Display functions optimization

Libraries, utilities, bootloaders...

Display functions optimization

Postby rodot » Sun Jan 11, 2015 6:48 pm

I start this topic to discuss optimization of the graphical functions of the library, like drawPixel and drawBitmap, because it's getting critical if you are trying to draw a screen full of tiles. This conversation initially started in here.

The two main bottlenecks to draw a screen full of tiles seems to be the drawPixel and drawBitmapFunctions.

A few cpu load measurement I did using the getCpuLoad() function at the default 20FP (50ms/frame, so 1% is 0.5ms) :

- blank screen : 10% (which represents the time to send the buffer to the screen.
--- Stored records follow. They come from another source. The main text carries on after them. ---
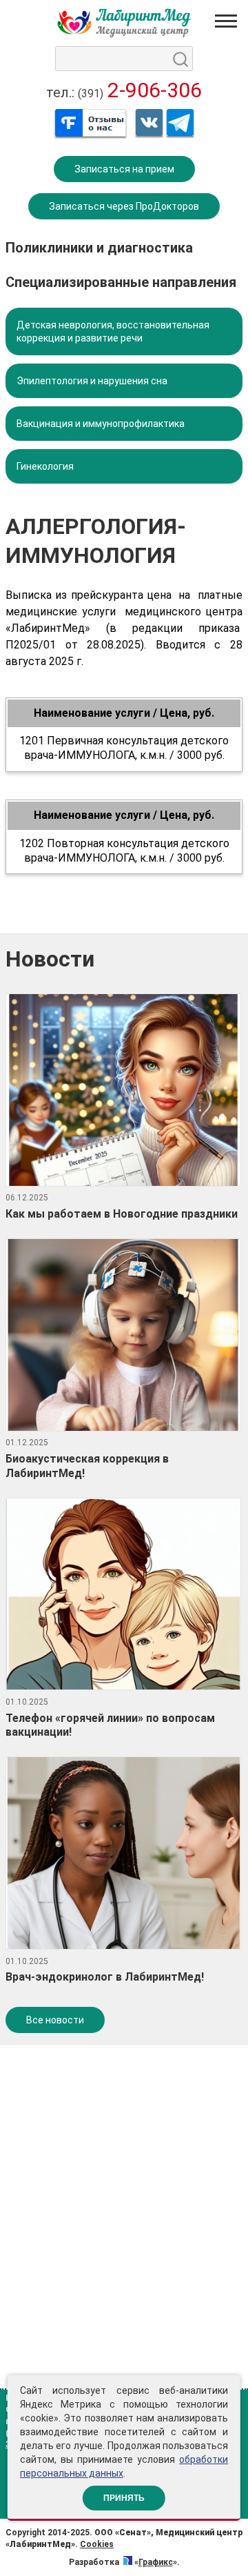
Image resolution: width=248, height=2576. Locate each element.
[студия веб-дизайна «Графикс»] (127, 2562)
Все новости (55, 2019)
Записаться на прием (124, 169)
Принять (124, 2498)
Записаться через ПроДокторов (124, 206)
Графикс (155, 2562)
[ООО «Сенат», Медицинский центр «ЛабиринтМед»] (124, 23)
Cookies (97, 2544)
Nokia 5110 maximum SPI bus frequency is the limitation here)
- gb.display.fillScreen() : 10% (it uses memset so it's almost instant)
- fillRect() to fill the screen : 76%
- gb.display.drawPixel() in a for loop to fill the screen : 50%
Code: Select all
for(byte x = 0; x < LCDWIDTH; x++){
        for(byte y = 0; y < LCDHEIGHT; y++){
          gb.display.drawPixel(x,y);
        }
      }


Right now, fillRect() call drawFastVline (which is not optimized at all) plenty of times to actually fill the rectangle, that's why it's slower than the for loop calling drawPixel.
I got a small improvement (76% to 69%) with the following change the function drawFastVline:
Code: Select all
void Display::drawFastVLine(int8_t x, int8_t y, int8_t h) {
    // stupidest/slowest version :
    //drawLine(x, y, x, y + h - 1);
    //new version :
   for(int8_t i=0; i<h; i++){
      drawPixel(x,y+i);
   }
}

(I will commit that change to the beta branch soon)
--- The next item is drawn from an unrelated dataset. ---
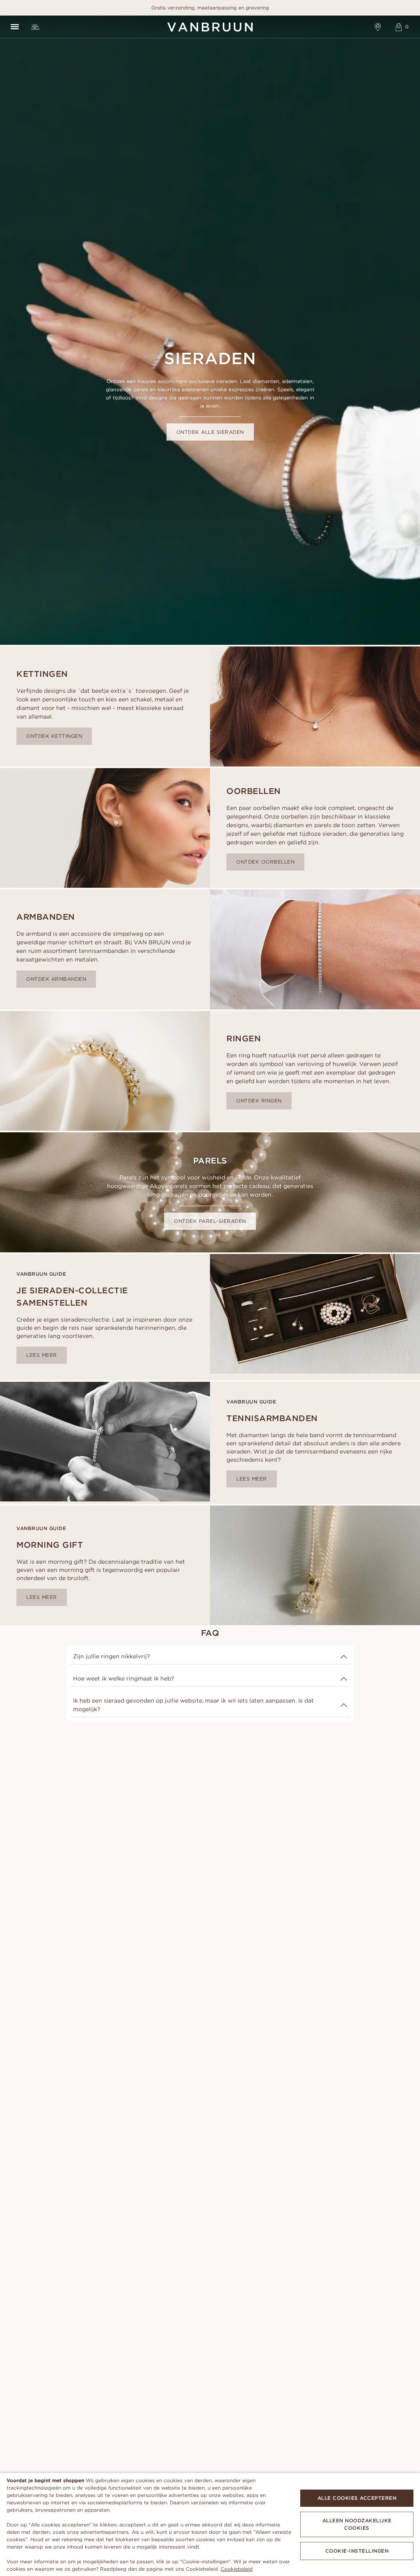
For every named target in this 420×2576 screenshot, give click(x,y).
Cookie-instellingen (357, 2551)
- I tried to place the drawFastVline function inline but it didn't change anything in this case
- drawPixel have be previously made inline for performance improvement, I tried to make it not inline and it doesn't make any difference this time. Maybe because of the optimization done by avr-gcc

What is surprising is that if I change the fillRect function to a for loop with drawPixel instead of a for loop of drawFastVline, it is slower ! (74%). Doing a for loop of drawPixel() directly in the .ino only takes 50%. I don't understand where the difference comes from.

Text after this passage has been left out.